▸ Instructions for the task:
Reproduce the part of the arbitration seminar notes starting with "Jan Paulsson, a" and going on through "talk, he did.".

▸ Given passage:
Notes on EU Center Arbitration Seminar

I attended a seminar downtown today on “European Union Law and U.S. Business: Front Line Issues of International Dispute Resolution” sponsored by the UM EU Center (with help from the UM law school), and Greenberg, Traurig.

It was an unusually high-quality event, but as arbitration law is something of a specialist taste, you’ll have to click “there’s more” to read my notes from it. (Unless of course you get the full feed, or followed a link to this post, in which case you get to enjoy the whole thing right now.) I’m interested in this stuff because back when I was in private practice, I worked in the London office of US law firm doing international arbitration, and have very occasionally since then acted as an arbitrator.

Joaquin Roy, holder of the Jean Monnet Chair, led off a round of introductions with an introduction to the European Union Center — one of only ten in the US. The center has, as part of its current cycle of activities, sought to expand beyond its traditional focus on political science and into law and business.

Jan Paulsson, a partner at Freshfields’s Paris office, an internationally renowned leader in the international arbitration bar, and currently a visiting professor of law at the University of Miami spoke on “Some Controversies Involving EU Law and International Dispute Resolution”. He got the audience’s attention by promising to say “some scandalous things”. And, compared to the usual lawyers’ talk, he did.

Prof. Paulsson began by noting how much EU harmonization initiatives are displacing common law in many areas — even contract law is on the drawing board. While the harmonizers claim they are not drafting a European code, what they do often ends up looking just like one, and the contract effort — being drafted by academics, not by legislators — looks much like one also, even though they continually disclaim it. They call it the “CFR” – common frame of reference (which, I thought, would confuse US lawyers, who know CFR as the “code of federal regulations) — for ‘non-sector specific references’, which Paulsson said amounts to a transnational code. As this document gets more familiar, and if the European constitution ever gets adopted, along with its ideas of social solidarity and other peremptory norms, then one might see those norms infusing how contracts are interpreted. If it were to become the default rule for interpretation, it could be very influential. And it’s notable that the document is being drafted without need for adoption by any elected body. [Here are some links on the CFR, as collected by Diana Wallis, a British MEP]

As an example, he gave us the English Owusu case [see the case summary], which concerned two English persons’ contract for rental of a villa in Jamica. Renter had an accident there and alleged that lessor should have warned him of the dangers of the ocean in front of the property. Defendant wished to implead several Jamaican persons. The English court thus had to consider if this might be a an occasion for forum non conveniens; the court said that Jamaica would have been the right place to hear the case under English law given the location of the evidence and the witnesses, but the trial judge held that European law didn’t let him transfer the case. The panel of the court which heard the case was composed, as it happened, entirely of civil lawyers — who may have had no experience with forum non as practiced in the common law system. And they held that European law didn’t recognize this principle of judicial discretion, and the case should be tried where the defendant resides in order to protect his expectations. The problem, of course, is that forum non applications are always by the defendant — so there is no expectations interest of his to protect, something the court seemingly didn’t comprehend.

Stored items from a collection:
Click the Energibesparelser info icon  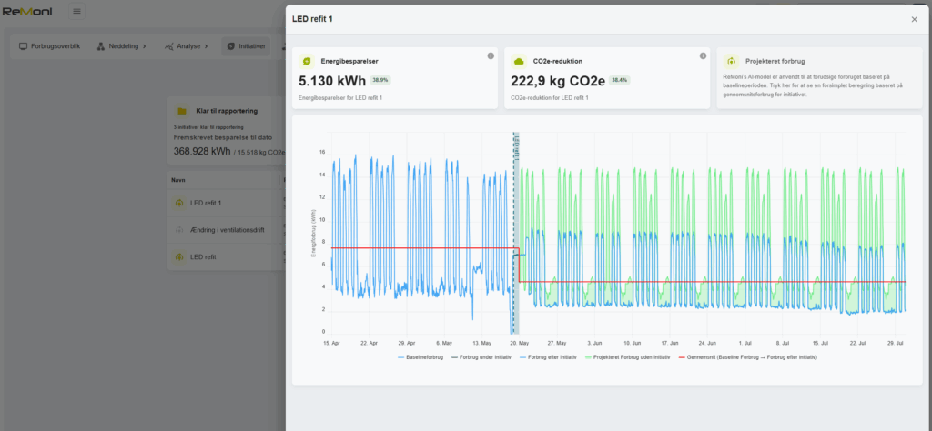click(x=491, y=55)
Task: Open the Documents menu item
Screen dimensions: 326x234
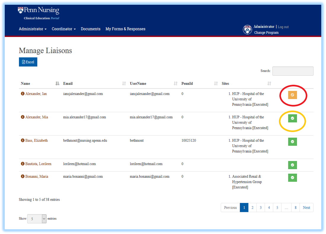Action: [x=90, y=29]
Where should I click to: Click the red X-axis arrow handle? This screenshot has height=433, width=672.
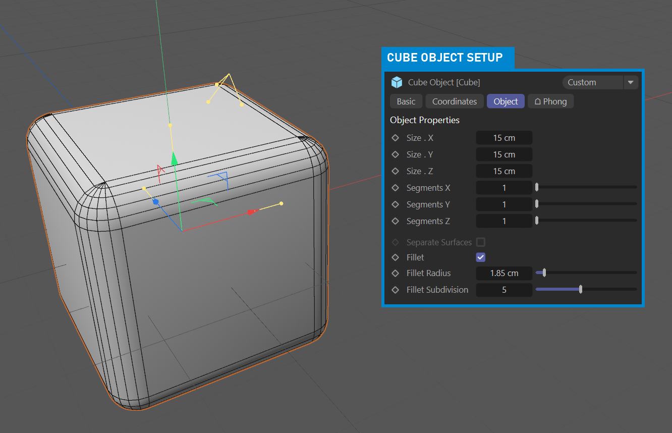click(252, 212)
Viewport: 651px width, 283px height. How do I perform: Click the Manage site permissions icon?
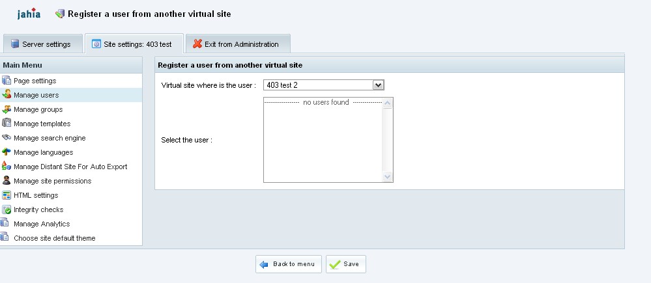coord(7,181)
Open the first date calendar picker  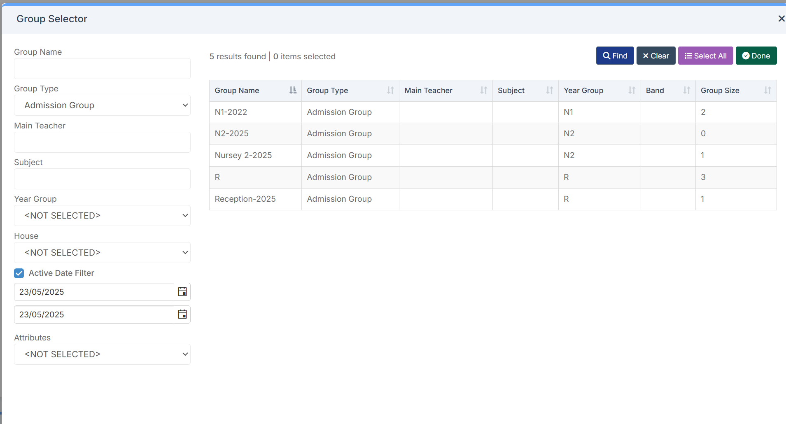point(182,292)
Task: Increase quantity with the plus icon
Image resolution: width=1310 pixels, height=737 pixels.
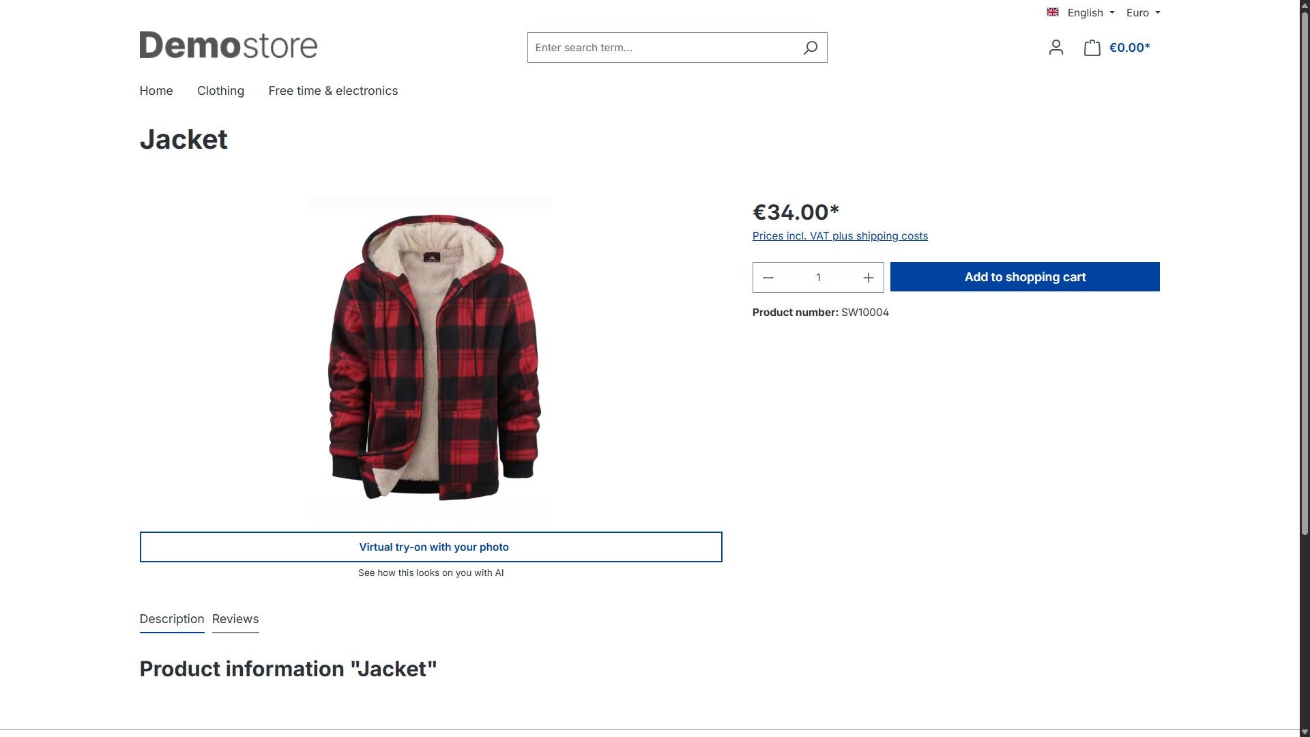Action: [x=868, y=278]
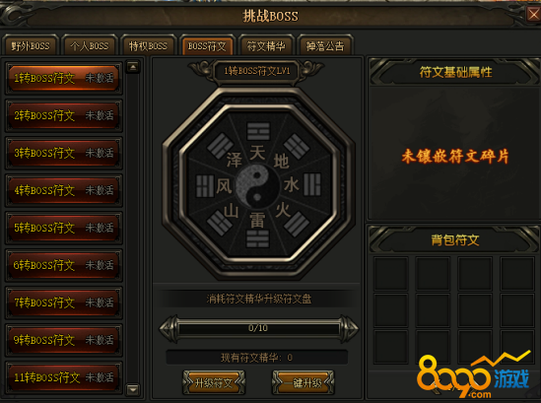Open the 野外BOSS tab
This screenshot has height=403, width=541.
coord(31,45)
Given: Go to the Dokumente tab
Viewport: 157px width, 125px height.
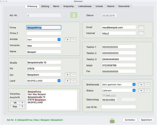Looking at the screenshot, I should (124, 6).
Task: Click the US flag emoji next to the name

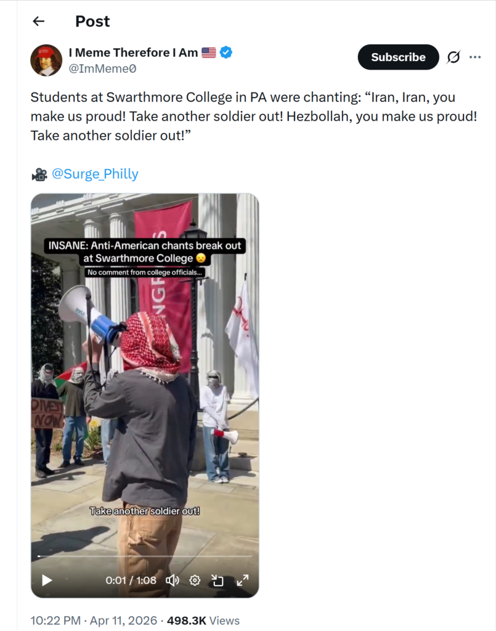Action: 209,53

▸ Complete output:
Jan Paulsson, a partner at Freshfields’s Paris office, an internationally renowned leader in the international arbitration bar, and currently a visiting professor of law at the University of Miami spoke on “Some Controversies Involving EU Law and International Dispute Resolution”. He got the audience’s attention by promising to say “some scandalous things”. And, compared to the usual lawyers’ talk, he did.